→ WHAT YOU WILL DO
Quote all entries in full, exactly.

Stored dataset items
■ ■ ■ ■ ■

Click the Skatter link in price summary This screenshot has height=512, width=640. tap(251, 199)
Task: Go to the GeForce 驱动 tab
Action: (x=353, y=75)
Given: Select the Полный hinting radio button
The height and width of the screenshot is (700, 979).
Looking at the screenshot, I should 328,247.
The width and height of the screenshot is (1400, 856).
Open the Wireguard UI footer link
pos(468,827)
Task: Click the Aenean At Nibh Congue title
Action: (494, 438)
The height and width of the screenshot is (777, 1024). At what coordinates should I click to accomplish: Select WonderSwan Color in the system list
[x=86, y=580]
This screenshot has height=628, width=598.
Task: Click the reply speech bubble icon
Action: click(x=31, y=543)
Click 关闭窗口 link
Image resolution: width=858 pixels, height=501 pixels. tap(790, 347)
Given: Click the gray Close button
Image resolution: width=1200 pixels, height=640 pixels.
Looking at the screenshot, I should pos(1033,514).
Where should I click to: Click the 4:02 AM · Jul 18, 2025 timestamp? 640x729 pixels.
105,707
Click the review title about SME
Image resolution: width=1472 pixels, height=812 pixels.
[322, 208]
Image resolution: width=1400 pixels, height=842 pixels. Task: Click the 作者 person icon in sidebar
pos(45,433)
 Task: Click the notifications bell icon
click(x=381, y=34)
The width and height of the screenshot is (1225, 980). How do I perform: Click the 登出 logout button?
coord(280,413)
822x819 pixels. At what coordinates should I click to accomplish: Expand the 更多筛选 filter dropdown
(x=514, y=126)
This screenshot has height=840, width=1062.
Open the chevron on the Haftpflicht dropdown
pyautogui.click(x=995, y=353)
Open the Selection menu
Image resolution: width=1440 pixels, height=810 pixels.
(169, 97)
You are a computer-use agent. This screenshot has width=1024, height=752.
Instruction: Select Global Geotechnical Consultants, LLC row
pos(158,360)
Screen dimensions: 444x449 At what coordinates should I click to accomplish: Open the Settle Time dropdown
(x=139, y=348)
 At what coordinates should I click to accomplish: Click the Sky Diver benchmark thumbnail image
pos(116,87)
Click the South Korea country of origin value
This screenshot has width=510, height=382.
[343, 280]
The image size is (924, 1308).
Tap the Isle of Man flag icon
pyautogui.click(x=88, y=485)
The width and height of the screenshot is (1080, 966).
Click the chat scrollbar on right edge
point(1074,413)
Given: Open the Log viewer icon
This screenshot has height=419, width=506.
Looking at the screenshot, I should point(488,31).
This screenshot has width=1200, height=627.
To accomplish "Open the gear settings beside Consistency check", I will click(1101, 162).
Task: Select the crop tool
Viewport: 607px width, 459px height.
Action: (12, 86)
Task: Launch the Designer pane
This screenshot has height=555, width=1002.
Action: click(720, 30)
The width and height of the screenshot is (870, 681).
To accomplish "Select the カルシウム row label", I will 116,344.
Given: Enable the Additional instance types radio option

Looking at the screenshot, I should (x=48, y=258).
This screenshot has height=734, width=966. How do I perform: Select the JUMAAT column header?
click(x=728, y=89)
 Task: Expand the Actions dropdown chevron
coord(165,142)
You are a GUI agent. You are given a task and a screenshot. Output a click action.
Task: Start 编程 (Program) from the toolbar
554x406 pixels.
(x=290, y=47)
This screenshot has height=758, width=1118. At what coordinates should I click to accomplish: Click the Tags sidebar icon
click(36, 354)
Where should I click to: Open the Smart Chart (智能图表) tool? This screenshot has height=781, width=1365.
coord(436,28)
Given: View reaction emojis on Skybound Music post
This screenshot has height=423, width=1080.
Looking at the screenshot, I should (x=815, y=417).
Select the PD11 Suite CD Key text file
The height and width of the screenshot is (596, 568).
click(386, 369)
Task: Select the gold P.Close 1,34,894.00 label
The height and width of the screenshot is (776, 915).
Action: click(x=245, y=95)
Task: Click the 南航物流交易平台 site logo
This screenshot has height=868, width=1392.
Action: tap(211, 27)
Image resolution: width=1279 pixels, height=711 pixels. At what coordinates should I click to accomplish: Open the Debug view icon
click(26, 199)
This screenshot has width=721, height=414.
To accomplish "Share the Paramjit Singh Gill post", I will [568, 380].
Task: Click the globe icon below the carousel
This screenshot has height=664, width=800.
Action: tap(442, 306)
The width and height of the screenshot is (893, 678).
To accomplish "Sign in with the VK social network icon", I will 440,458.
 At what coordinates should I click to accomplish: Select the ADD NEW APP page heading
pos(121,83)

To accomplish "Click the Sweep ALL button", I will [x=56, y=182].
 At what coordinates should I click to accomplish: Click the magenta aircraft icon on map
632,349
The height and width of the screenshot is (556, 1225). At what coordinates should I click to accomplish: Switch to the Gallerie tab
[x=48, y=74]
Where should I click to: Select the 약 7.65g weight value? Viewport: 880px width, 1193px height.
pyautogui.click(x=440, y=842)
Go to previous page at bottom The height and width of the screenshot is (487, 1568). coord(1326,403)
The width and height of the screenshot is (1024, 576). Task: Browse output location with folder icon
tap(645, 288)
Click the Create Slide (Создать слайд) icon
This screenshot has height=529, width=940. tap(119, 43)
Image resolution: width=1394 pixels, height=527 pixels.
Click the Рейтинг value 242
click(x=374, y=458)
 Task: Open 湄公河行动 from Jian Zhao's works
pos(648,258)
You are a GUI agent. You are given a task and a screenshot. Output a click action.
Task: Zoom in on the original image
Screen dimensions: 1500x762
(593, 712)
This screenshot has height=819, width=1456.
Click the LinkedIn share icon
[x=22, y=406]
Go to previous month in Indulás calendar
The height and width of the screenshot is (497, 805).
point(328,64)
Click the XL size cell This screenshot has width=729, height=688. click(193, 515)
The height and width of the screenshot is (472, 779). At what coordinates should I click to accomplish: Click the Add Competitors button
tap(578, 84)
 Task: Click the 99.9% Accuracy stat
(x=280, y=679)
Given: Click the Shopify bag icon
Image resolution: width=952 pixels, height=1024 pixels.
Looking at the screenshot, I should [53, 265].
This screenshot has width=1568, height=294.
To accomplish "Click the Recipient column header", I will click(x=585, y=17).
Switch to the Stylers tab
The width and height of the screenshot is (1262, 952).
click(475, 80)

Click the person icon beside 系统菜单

■ ■ ■ ■ ■

→ ANSWER SECTION
Click the Skatter link in price summary This screenshot has height=512, width=640. tap(251, 199)
Task: Go to the GeForce 驱动 tab
Action: (x=353, y=75)
Given: Select the Полный hinting radio button
The height and width of the screenshot is (700, 979).
Looking at the screenshot, I should 328,247.
The width and height of the screenshot is (1400, 856).
Open the Wireguard UI footer link
pos(468,827)
Task: Click the Aenean At Nibh Congue title
Action: (494, 438)
The height and width of the screenshot is (777, 1024). At what coordinates should I click to accomplish: Select WonderSwan Color in the system list
[x=86, y=580]
This screenshot has height=628, width=598.
Task: Click the reply speech bubble icon
Action: click(x=31, y=543)
Click 关闭窗口 link
Image resolution: width=858 pixels, height=501 pixels. tap(790, 347)
Given: Click the gray Close button
Image resolution: width=1200 pixels, height=640 pixels.
Looking at the screenshot, I should pos(1033,514).
Where should I click to: Click the 4:02 AM · Jul 18, 2025 timestamp? 640x729 pixels.
105,707
Click the review title about SME
Image resolution: width=1472 pixels, height=812 pixels.
[322, 208]
Image resolution: width=1400 pixels, height=842 pixels. Task: Click the 作者 person icon in sidebar
pos(45,433)
 Task: Click the notifications bell icon
click(x=381, y=34)
The width and height of the screenshot is (1225, 980). How do I perform: Click the 登出 logout button?
coord(280,413)
822x819 pixels. At what coordinates should I click to accomplish: Expand the 更多筛选 filter dropdown
(x=514, y=126)
This screenshot has height=840, width=1062.
Open the chevron on the Haftpflicht dropdown
pyautogui.click(x=995, y=353)
Open the Selection menu
Image resolution: width=1440 pixels, height=810 pixels.
(169, 97)
You are a computer-use agent. This screenshot has width=1024, height=752.
Instruction: Select Global Geotechnical Consultants, LLC row
pos(158,360)
Screen dimensions: 444x449 At what coordinates should I click to accomplish: Open the Settle Time dropdown
(x=139, y=348)
 At what coordinates should I click to accomplish: Click the Sky Diver benchmark thumbnail image
pos(116,87)
Click the South Korea country of origin value
This screenshot has width=510, height=382.
[343, 280]
The image size is (924, 1308).
Tap the Isle of Man flag icon
pyautogui.click(x=88, y=485)
The width and height of the screenshot is (1080, 966).
Click the chat scrollbar on right edge
point(1074,413)
Given: Open the Log viewer icon
This screenshot has height=419, width=506.
Looking at the screenshot, I should point(488,31).
This screenshot has width=1200, height=627.
To accomplish "Open the gear settings beside Consistency check", I will click(1101, 162).
Task: Select the crop tool
Viewport: 607px width, 459px height.
Action: (12, 86)
Task: Launch the Designer pane
This screenshot has height=555, width=1002.
Action: click(720, 30)
The width and height of the screenshot is (870, 681).
To accomplish "Select the カルシウム row label", I will 116,344.
Given: Enable the Additional instance types radio option

Looking at the screenshot, I should (x=48, y=258).
This screenshot has height=734, width=966. How do I perform: Select the JUMAAT column header?
click(x=728, y=89)
 Task: Expand the Actions dropdown chevron
coord(165,142)
You are a GUI agent. You are given a task and a screenshot. Output a click action.
Task: Start 编程 (Program) from the toolbar
554x406 pixels.
(x=290, y=47)
This screenshot has height=758, width=1118. At what coordinates should I click to accomplish: Click the Tags sidebar icon
click(36, 354)
Where should I click to: Open the Smart Chart (智能图表) tool? This screenshot has height=781, width=1365.
coord(436,28)
Given: View reaction emojis on Skybound Music post
This screenshot has height=423, width=1080.
Looking at the screenshot, I should (x=815, y=417).
Select the PD11 Suite CD Key text file
The height and width of the screenshot is (596, 568).
click(386, 369)
Task: Select the gold P.Close 1,34,894.00 label
The height and width of the screenshot is (776, 915).
Action: click(x=245, y=95)
Task: Click the 南航物流交易平台 site logo
This screenshot has height=868, width=1392.
Action: tap(211, 27)
Image resolution: width=1279 pixels, height=711 pixels. At what coordinates should I click to accomplish: Open the Debug view icon
click(26, 199)
This screenshot has width=721, height=414.
To accomplish "Share the Paramjit Singh Gill post", I will [568, 380].
Task: Click the globe icon below the carousel
This screenshot has height=664, width=800.
Action: tap(442, 306)
The width and height of the screenshot is (893, 678).
To accomplish "Sign in with the VK social network icon", I will 440,458.
 At what coordinates should I click to accomplish: Select the ADD NEW APP page heading
pos(121,83)

To accomplish "Click the Sweep ALL button", I will [x=56, y=182].
 At what coordinates should I click to accomplish: Click the magenta aircraft icon on map
632,349
The height and width of the screenshot is (556, 1225). At what coordinates should I click to accomplish: Switch to the Gallerie tab
[x=48, y=74]
Where should I click to: Select the 약 7.65g weight value? Viewport: 880px width, 1193px height.
pyautogui.click(x=440, y=842)
Go to previous page at bottom The height and width of the screenshot is (487, 1568). coord(1326,403)
The width and height of the screenshot is (1024, 576). Task: Browse output location with folder icon
tap(645, 288)
Click the Create Slide (Создать слайд) icon
This screenshot has height=529, width=940. tap(119, 43)
Image resolution: width=1394 pixels, height=527 pixels.
Click the Рейтинг value 242
click(x=374, y=458)
 Task: Open 湄公河行动 from Jian Zhao's works
pos(648,258)
You are a GUI agent. You are given a task and a screenshot. Output a click action.
Task: Zoom in on the original image
Screen dimensions: 1500x762
(593, 712)
This screenshot has height=819, width=1456.
Click the LinkedIn share icon
[x=22, y=406]
Go to previous month in Indulás calendar
The height and width of the screenshot is (497, 805).
point(328,64)
Click the XL size cell This screenshot has width=729, height=688. click(193, 515)
The height and width of the screenshot is (472, 779). At what coordinates should I click to accomplish: Click the Add Competitors button
tap(578, 84)
 Task: Click the 99.9% Accuracy stat
(x=280, y=679)
Given: Click the Shopify bag icon
Image resolution: width=952 pixels, height=1024 pixels.
Looking at the screenshot, I should [53, 265].
This screenshot has width=1568, height=294.
To accomplish "Click the Recipient column header", I will click(x=585, y=17).
Switch to the Stylers tab
The width and height of the screenshot is (1262, 952).
click(475, 80)

Click the person icon beside 系统菜单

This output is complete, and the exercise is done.